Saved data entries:
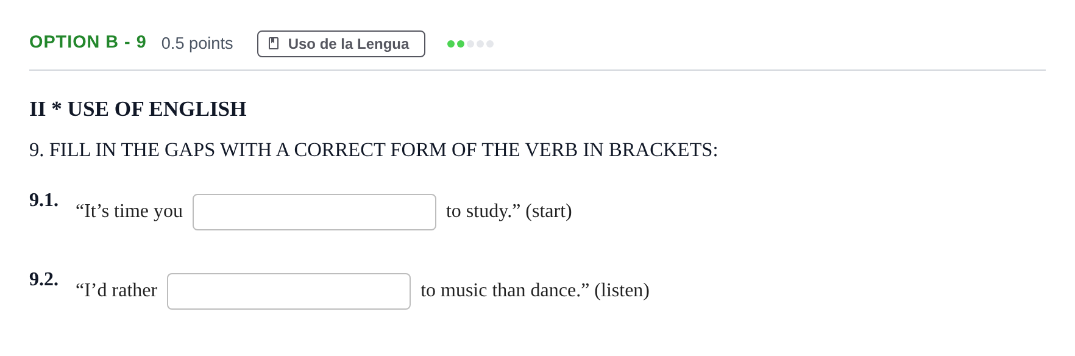
Task: Click the 9.2. question number
Action: coord(44,279)
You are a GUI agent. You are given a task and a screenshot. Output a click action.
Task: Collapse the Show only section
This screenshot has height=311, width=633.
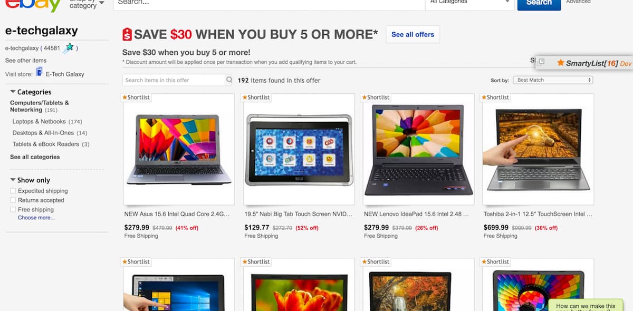(x=13, y=180)
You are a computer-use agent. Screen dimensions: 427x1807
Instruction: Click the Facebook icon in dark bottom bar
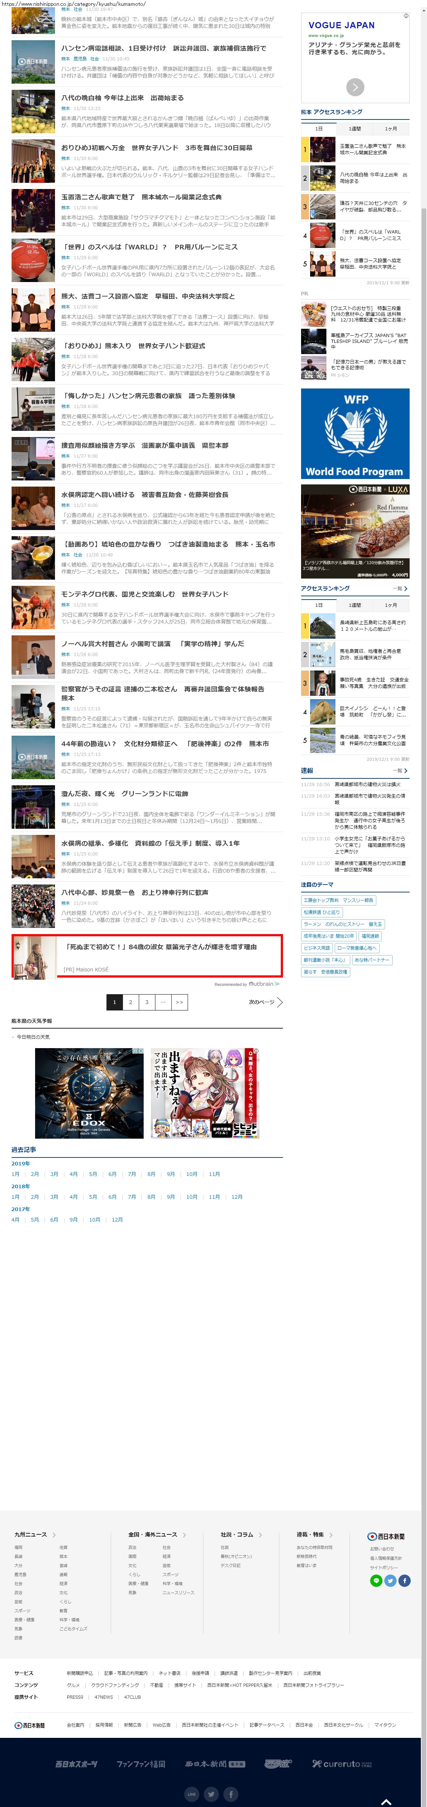pos(231,1794)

What you need to do: Take the line that contains "Task: Collapse the Show only section" and every line after it up to the end of the records above, and restate them exactly, without the pictures.

Task result:
Task: Collapse the Show only section
This screenshot has height=311, width=633.
(x=13, y=180)
You are a computer-use agent. Screen dimensions: 427x1807
Instruction: Click the Facebook icon in dark bottom bar
pos(231,1794)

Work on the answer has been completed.